Task statement
Reproduce the following lines verbatim, all of them from first to last.

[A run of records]
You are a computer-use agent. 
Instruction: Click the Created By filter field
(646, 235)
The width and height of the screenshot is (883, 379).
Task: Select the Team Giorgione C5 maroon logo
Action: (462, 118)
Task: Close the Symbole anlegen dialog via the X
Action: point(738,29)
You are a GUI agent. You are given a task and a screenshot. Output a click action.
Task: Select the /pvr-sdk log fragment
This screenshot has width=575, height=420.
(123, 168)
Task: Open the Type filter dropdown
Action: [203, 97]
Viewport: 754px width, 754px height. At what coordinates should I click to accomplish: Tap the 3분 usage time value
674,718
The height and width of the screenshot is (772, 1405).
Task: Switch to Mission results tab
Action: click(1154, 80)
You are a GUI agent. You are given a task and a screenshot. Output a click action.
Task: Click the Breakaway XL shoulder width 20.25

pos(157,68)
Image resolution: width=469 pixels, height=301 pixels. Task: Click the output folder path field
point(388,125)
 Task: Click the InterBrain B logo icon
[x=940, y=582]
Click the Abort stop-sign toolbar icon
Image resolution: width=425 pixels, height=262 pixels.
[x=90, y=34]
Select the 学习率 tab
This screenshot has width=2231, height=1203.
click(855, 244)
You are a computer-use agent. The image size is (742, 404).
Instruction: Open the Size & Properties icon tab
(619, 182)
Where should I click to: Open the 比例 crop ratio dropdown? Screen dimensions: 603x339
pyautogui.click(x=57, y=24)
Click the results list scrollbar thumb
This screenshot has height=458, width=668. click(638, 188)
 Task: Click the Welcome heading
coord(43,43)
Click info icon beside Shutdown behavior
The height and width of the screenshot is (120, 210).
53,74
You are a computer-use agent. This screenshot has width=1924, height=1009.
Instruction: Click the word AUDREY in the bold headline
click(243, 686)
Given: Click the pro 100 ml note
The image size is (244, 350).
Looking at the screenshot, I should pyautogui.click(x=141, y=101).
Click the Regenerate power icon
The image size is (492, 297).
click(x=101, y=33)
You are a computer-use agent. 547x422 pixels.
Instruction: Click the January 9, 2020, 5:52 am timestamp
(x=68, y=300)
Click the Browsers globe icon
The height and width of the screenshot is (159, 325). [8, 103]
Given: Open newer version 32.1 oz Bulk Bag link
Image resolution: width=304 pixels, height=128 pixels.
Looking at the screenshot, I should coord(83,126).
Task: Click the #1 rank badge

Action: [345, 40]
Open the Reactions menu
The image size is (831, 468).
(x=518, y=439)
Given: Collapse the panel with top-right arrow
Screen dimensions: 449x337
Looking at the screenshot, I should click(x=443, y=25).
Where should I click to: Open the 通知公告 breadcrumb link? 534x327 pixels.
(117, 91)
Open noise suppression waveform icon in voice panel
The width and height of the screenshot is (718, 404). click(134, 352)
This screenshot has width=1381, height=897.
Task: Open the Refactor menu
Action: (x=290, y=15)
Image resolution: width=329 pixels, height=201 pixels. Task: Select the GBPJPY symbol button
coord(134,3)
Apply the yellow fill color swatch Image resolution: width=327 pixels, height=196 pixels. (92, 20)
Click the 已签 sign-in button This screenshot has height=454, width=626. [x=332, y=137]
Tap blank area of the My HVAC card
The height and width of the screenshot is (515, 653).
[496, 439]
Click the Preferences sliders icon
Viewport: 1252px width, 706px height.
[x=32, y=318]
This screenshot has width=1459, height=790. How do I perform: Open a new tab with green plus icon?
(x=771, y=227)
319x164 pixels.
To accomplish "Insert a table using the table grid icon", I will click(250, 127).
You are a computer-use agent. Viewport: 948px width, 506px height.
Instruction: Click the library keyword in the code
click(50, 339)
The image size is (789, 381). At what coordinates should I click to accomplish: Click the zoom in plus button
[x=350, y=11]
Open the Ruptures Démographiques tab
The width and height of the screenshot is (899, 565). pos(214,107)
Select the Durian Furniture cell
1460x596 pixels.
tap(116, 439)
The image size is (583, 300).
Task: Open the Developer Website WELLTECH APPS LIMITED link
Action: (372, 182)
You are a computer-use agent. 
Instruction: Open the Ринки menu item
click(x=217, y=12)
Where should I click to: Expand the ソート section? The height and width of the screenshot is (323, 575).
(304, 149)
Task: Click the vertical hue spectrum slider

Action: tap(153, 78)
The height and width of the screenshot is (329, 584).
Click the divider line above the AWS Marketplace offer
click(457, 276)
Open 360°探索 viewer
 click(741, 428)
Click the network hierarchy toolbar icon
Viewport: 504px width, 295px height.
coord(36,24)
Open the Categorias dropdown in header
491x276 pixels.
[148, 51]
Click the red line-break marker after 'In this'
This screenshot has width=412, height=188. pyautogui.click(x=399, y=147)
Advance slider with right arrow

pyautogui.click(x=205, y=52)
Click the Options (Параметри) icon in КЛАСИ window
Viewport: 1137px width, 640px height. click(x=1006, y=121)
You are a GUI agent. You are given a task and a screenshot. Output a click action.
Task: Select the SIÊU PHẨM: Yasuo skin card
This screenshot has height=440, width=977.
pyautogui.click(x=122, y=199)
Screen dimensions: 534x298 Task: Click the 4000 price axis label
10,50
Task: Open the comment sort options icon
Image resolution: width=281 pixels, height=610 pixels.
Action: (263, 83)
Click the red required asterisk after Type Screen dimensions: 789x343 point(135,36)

The result
You are a computer-use agent. 
Instruction: Click the Created By filter field
(646, 235)
The width and height of the screenshot is (883, 379).
Task: Select the Team Giorgione C5 maroon logo
Action: (462, 118)
Task: Close the Symbole anlegen dialog via the X
Action: point(738,29)
You are a GUI agent. You are given a task and a screenshot. Output a click action.
Task: Select the /pvr-sdk log fragment
This screenshot has width=575, height=420.
(123, 168)
Task: Open the Type filter dropdown
Action: [203, 97]
Viewport: 754px width, 754px height. At what coordinates should I click to accomplish: Tap the 3분 usage time value
674,718
The height and width of the screenshot is (772, 1405).
Task: Switch to Mission results tab
Action: click(1154, 80)
You are a GUI agent. You are given a task and a screenshot. Output a click action.
Task: Click the Breakaway XL shoulder width 20.25

pos(157,68)
Image resolution: width=469 pixels, height=301 pixels. Task: Click the output folder path field
point(388,125)
 Task: Click the InterBrain B logo icon
[x=940, y=582]
Click the Abort stop-sign toolbar icon
Image resolution: width=425 pixels, height=262 pixels.
[x=90, y=34]
Select the 学习率 tab
This screenshot has width=2231, height=1203.
click(855, 244)
You are a computer-use agent. The image size is (742, 404).
Instruction: Open the Size & Properties icon tab
(619, 182)
Where should I click to: Open the 比例 crop ratio dropdown? Screen dimensions: 603x339
pyautogui.click(x=57, y=24)
Click the results list scrollbar thumb
This screenshot has height=458, width=668. click(638, 188)
 Task: Click the Welcome heading
coord(43,43)
Click info icon beside Shutdown behavior
The height and width of the screenshot is (120, 210).
53,74
You are a computer-use agent. This screenshot has width=1924, height=1009.
Instruction: Click the word AUDREY in the bold headline
click(243, 686)
Given: Click the pro 100 ml note
The image size is (244, 350).
Looking at the screenshot, I should pyautogui.click(x=141, y=101).
Click the Regenerate power icon
The image size is (492, 297).
click(x=101, y=33)
You are a computer-use agent. 547x422 pixels.
Instruction: Click the January 9, 2020, 5:52 am timestamp
(x=68, y=300)
Click the Browsers globe icon
The height and width of the screenshot is (159, 325). [8, 103]
Given: Open newer version 32.1 oz Bulk Bag link
Image resolution: width=304 pixels, height=128 pixels.
Looking at the screenshot, I should coord(83,126).
Task: Click the #1 rank badge

Action: [345, 40]
Open the Reactions menu
The image size is (831, 468).
(x=518, y=439)
Given: Collapse the panel with top-right arrow
Screen dimensions: 449x337
Looking at the screenshot, I should click(x=443, y=25).
Where should I click to: Open the 通知公告 breadcrumb link? 534x327 pixels.
(117, 91)
Open noise suppression waveform icon in voice panel
The width and height of the screenshot is (718, 404). click(134, 352)
This screenshot has width=1381, height=897.
Task: Open the Refactor menu
Action: (x=290, y=15)
Image resolution: width=329 pixels, height=201 pixels. Task: Select the GBPJPY symbol button
coord(134,3)
Apply the yellow fill color swatch Image resolution: width=327 pixels, height=196 pixels. (92, 20)
Click the 已签 sign-in button This screenshot has height=454, width=626. [x=332, y=137]
Tap blank area of the My HVAC card
The height and width of the screenshot is (515, 653).
[496, 439]
Click the Preferences sliders icon
Viewport: 1252px width, 706px height.
[x=32, y=318]
This screenshot has width=1459, height=790. How do I perform: Open a new tab with green plus icon?
(x=771, y=227)
319x164 pixels.
To accomplish "Insert a table using the table grid icon", I will click(250, 127).
You are a computer-use agent. Viewport: 948px width, 506px height.
Instruction: Click the library keyword in the code
click(50, 339)
The image size is (789, 381). At what coordinates should I click to accomplish: Click the zoom in plus button
[x=350, y=11]
Open the Ruptures Démographiques tab
The width and height of the screenshot is (899, 565). pos(214,107)
Select the Durian Furniture cell
1460x596 pixels.
tap(116, 439)
The image size is (583, 300).
Task: Open the Developer Website WELLTECH APPS LIMITED link
Action: (372, 182)
You are a computer-use agent. 
Instruction: Open the Ринки menu item
click(x=217, y=12)
Where should I click to: Expand the ソート section? The height and width of the screenshot is (323, 575).
(304, 149)
Task: Click the vertical hue spectrum slider

Action: tap(153, 78)
The height and width of the screenshot is (329, 584).
Click the divider line above the AWS Marketplace offer
click(457, 276)
Open 360°探索 viewer
 click(741, 428)
Click the network hierarchy toolbar icon
Viewport: 504px width, 295px height.
coord(36,24)
Open the Categorias dropdown in header
491x276 pixels.
[148, 51]
Click the red line-break marker after 'In this'
This screenshot has width=412, height=188. pyautogui.click(x=399, y=147)
Advance slider with right arrow

pyautogui.click(x=205, y=52)
Click the Options (Параметри) icon in КЛАСИ window
Viewport: 1137px width, 640px height. click(x=1006, y=121)
You are a GUI agent. You are given a task and a screenshot. Output a click action.
Task: Select the SIÊU PHẨM: Yasuo skin card
This screenshot has height=440, width=977.
pyautogui.click(x=122, y=199)
Screen dimensions: 534x298 Task: Click the 4000 price axis label
10,50
Task: Open the comment sort options icon
Image resolution: width=281 pixels, height=610 pixels.
Action: (263, 83)
Click the red required asterisk after Type Screen dimensions: 789x343 point(135,36)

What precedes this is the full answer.